§ Texto fornecido
VIAGEM APOSTÓLICA DO PAPA
FRANCISCO
À GEÓRGIA E AO
AZERBAIJÃO
(30 DE SETEMBRO - 2 DE OUTUBRO DE 2016)
ENCONTRO COM OS
SACERDOTES, RELIGIOSOS, RELIGIOSAS, SEMINARISTAS E AGENTES DA PASTORAL
DISCURSO DO SANTO PADRE
Igreja da
Assunção - Tbilisi
Sábado, 1 de outubro de 2016
Boa tarde!
Obrigado, querido Irmão. Obrigado!
Agora falarei para todos, misturando
todas as perguntas.
No fim de tu [o sacerdote que deu o
testemunho] falares, veio-me à mente uma coisa que aconteceu no final da Missa em Gyumri[na
Arménia] – e ele [D. Minassian] é testemunha. Acabada a Missa, convidei a subir
para o «papamóvel» D. Minassian e também o Bispo da Igreja Apostólica Arménia,
da mesma cidade. Éramos três bispos: o Bispo de Roma, o Bispo Católico de
Gyumri e o Bispo Arménio Apostólico. Os três juntos: uma boa salada de fruta!
Fizemos o giro e depois descemos. E, quando eu estava para entrar no carro, vi
lá uma velhinha que fazia sinal para me aproximar. Quantos anos teria? Oitenta?
Não era muito idosa... Parecia ter mais, pareciam oitenta e mais... No coração,
senti vontade de me aproximar para a saudar, porque ela estava por detrás das
divisórias. Era uma mulher humilde, muito simples. Saudou-me com amor... Tinha
um dente de ouro, como se usava outrora... E disse-me: «Sou arménia, mas moro
na Geórgia. E vim da Geórgia». Viajara oito, ou seis, horas de autocarro para
encontrar o Papa. Depois, no dia seguinte, quando fomos… não me lembro aonde,
mas distante duas horas a passar, encontrei-a lá. Disse-lhe: «Mas, a senhora veio
da Geórgia, tantas horas de viagem; e ainda mais duas horas, no dia seguinte,
para me encontrar!» – «É verdade; é a fé»: retorquiu-me ela. Tu falaste de
estar firmes na fé. Estar firmes na fé
é o testemunho que deu esta mulher. Acreditava que Jesus Cristo, Filho de Deus,
deixou Pedro na terra e ela queria ver Pedro.

§ Material de origem
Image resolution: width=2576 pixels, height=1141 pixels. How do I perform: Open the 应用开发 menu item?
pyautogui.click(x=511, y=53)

§ Enunciado da tarefa
Segundo o discurso, por que razão a senhora idosa viajou tantas horas para encontrar o Papa? Responda em uma a três frases, com base no que o próprio texto diz.

§ Resolução do exercício
Ela viajou por causa da fé, como respondeu ao Papa: «É verdade; é a fé». Acreditava que Jesus Cristo, Filho de Deus, deixou Pedro na terra, e queria ver Pedro.